◆ DATA SHOWN
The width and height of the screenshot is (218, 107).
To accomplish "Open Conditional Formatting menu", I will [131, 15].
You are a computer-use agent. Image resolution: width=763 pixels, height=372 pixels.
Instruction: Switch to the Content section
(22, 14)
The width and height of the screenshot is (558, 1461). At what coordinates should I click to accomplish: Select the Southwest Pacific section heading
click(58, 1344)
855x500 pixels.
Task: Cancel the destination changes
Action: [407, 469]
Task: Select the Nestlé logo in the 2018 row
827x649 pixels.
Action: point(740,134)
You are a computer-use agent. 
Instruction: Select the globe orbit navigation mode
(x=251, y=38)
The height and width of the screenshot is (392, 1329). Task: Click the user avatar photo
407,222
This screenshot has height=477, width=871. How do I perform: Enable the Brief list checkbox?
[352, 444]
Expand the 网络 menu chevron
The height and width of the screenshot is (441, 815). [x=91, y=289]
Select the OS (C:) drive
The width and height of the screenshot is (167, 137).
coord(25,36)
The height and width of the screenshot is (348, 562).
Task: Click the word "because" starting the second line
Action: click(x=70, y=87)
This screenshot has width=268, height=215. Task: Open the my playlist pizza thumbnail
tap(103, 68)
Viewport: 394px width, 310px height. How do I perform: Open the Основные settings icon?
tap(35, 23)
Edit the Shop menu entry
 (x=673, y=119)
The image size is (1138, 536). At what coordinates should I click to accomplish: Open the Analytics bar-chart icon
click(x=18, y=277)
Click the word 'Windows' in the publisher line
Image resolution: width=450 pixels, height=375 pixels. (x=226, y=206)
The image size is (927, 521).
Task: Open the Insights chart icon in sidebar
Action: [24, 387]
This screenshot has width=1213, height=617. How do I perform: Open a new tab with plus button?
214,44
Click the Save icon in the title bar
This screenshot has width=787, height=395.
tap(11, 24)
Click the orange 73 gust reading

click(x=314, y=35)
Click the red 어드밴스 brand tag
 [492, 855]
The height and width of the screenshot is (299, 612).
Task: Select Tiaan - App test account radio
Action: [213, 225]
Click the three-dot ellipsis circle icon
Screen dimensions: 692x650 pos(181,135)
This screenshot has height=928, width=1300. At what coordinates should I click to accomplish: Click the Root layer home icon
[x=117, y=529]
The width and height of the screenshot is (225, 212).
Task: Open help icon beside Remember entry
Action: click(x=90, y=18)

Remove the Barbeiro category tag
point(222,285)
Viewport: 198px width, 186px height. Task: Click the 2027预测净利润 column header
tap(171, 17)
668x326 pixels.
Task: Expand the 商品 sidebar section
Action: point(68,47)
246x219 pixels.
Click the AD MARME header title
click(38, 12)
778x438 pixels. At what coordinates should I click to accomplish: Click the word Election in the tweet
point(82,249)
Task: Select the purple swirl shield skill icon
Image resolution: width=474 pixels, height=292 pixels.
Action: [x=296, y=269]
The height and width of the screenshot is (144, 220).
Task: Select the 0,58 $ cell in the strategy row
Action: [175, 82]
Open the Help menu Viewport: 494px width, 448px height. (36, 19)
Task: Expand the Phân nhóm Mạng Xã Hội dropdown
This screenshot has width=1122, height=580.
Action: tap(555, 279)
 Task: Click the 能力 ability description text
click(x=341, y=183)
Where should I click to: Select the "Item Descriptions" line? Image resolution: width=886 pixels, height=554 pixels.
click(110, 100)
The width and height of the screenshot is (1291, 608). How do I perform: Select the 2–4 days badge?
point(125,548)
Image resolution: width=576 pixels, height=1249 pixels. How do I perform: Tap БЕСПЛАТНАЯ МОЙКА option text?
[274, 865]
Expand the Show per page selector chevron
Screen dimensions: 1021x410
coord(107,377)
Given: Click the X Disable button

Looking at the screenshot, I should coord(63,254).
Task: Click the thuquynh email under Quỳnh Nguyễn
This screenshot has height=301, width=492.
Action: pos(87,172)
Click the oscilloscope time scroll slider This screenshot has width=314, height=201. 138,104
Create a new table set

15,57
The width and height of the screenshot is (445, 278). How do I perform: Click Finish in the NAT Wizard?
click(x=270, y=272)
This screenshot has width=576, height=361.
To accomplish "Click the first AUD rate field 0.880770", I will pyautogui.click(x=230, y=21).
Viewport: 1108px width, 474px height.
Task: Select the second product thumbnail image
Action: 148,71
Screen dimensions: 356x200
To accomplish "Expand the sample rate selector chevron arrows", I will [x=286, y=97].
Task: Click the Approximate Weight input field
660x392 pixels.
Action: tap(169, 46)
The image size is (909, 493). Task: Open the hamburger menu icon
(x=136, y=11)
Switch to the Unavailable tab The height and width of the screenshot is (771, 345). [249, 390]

◆ PROMPT
Quote the listing in full, please, keeping every line exact.

◆ SOLUTION FOR THIS EXERCISE
The width and height of the screenshot is (218, 107).
To accomplish "Open Conditional Formatting menu", I will [131, 15].
You are a computer-use agent. Image resolution: width=763 pixels, height=372 pixels.
Instruction: Switch to the Content section
(22, 14)
The width and height of the screenshot is (558, 1461). At what coordinates should I click to accomplish: Select the Southwest Pacific section heading
click(58, 1344)
855x500 pixels.
Task: Cancel the destination changes
Action: [407, 469]
Task: Select the Nestlé logo in the 2018 row
827x649 pixels.
Action: point(740,134)
You are a computer-use agent. 
Instruction: Select the globe orbit navigation mode
(x=251, y=38)
The height and width of the screenshot is (392, 1329). Task: Click the user avatar photo
407,222
This screenshot has height=477, width=871. How do I perform: Enable the Brief list checkbox?
[352, 444]
Expand the 网络 menu chevron
The height and width of the screenshot is (441, 815). [x=91, y=289]
Select the OS (C:) drive
The width and height of the screenshot is (167, 137).
coord(25,36)
The height and width of the screenshot is (348, 562).
Task: Click the word "because" starting the second line
Action: click(x=70, y=87)
This screenshot has width=268, height=215. Task: Open the my playlist pizza thumbnail
tap(103, 68)
Viewport: 394px width, 310px height. How do I perform: Open the Основные settings icon?
tap(35, 23)
Edit the Shop menu entry
 (x=673, y=119)
The image size is (1138, 536). At what coordinates should I click to accomplish: Open the Analytics bar-chart icon
click(x=18, y=277)
Click the word 'Windows' in the publisher line
Image resolution: width=450 pixels, height=375 pixels. (x=226, y=206)
The image size is (927, 521).
Task: Open the Insights chart icon in sidebar
Action: [24, 387]
This screenshot has width=1213, height=617. How do I perform: Open a new tab with plus button?
214,44
Click the Save icon in the title bar
This screenshot has width=787, height=395.
tap(11, 24)
Click the orange 73 gust reading

click(x=314, y=35)
Click the red 어드밴스 brand tag
 [492, 855]
The height and width of the screenshot is (299, 612).
Task: Select Tiaan - App test account radio
Action: [213, 225]
Click the three-dot ellipsis circle icon
Screen dimensions: 692x650 pos(181,135)
This screenshot has height=928, width=1300. At what coordinates should I click to accomplish: Click the Root layer home icon
[x=117, y=529]
The width and height of the screenshot is (225, 212).
Task: Open help icon beside Remember entry
Action: click(x=90, y=18)

Remove the Barbeiro category tag
point(222,285)
Viewport: 198px width, 186px height. Task: Click the 2027预测净利润 column header
tap(171, 17)
668x326 pixels.
Task: Expand the 商品 sidebar section
Action: point(68,47)
246x219 pixels.
Click the AD MARME header title
click(38, 12)
778x438 pixels. At what coordinates should I click to accomplish: Click the word Election in the tweet
point(82,249)
Task: Select the purple swirl shield skill icon
Image resolution: width=474 pixels, height=292 pixels.
Action: [x=296, y=269]
The height and width of the screenshot is (144, 220).
Task: Select the 0,58 $ cell in the strategy row
Action: [175, 82]
Open the Help menu Viewport: 494px width, 448px height. (36, 19)
Task: Expand the Phân nhóm Mạng Xã Hội dropdown
This screenshot has width=1122, height=580.
Action: tap(555, 279)
 Task: Click the 能力 ability description text
click(x=341, y=183)
Where should I click to: Select the "Item Descriptions" line? Image resolution: width=886 pixels, height=554 pixels.
click(110, 100)
The width and height of the screenshot is (1291, 608). How do I perform: Select the 2–4 days badge?
point(125,548)
Image resolution: width=576 pixels, height=1249 pixels. How do I perform: Tap БЕСПЛАТНАЯ МОЙКА option text?
[274, 865]
Expand the Show per page selector chevron
Screen dimensions: 1021x410
coord(107,377)
Given: Click the X Disable button

Looking at the screenshot, I should coord(63,254).
Task: Click the thuquynh email under Quỳnh Nguyễn
This screenshot has height=301, width=492.
Action: pos(87,172)
Click the oscilloscope time scroll slider This screenshot has width=314, height=201. 138,104
Create a new table set

15,57
The width and height of the screenshot is (445, 278). How do I perform: Click Finish in the NAT Wizard?
click(x=270, y=272)
This screenshot has width=576, height=361.
To accomplish "Click the first AUD rate field 0.880770", I will pyautogui.click(x=230, y=21).
Viewport: 1108px width, 474px height.
Task: Select the second product thumbnail image
Action: 148,71
Screen dimensions: 356x200
To accomplish "Expand the sample rate selector chevron arrows", I will [x=286, y=97].
Task: Click the Approximate Weight input field
660x392 pixels.
Action: tap(169, 46)
The image size is (909, 493). Task: Open the hamburger menu icon
(x=136, y=11)
Switch to the Unavailable tab The height and width of the screenshot is (771, 345). [249, 390]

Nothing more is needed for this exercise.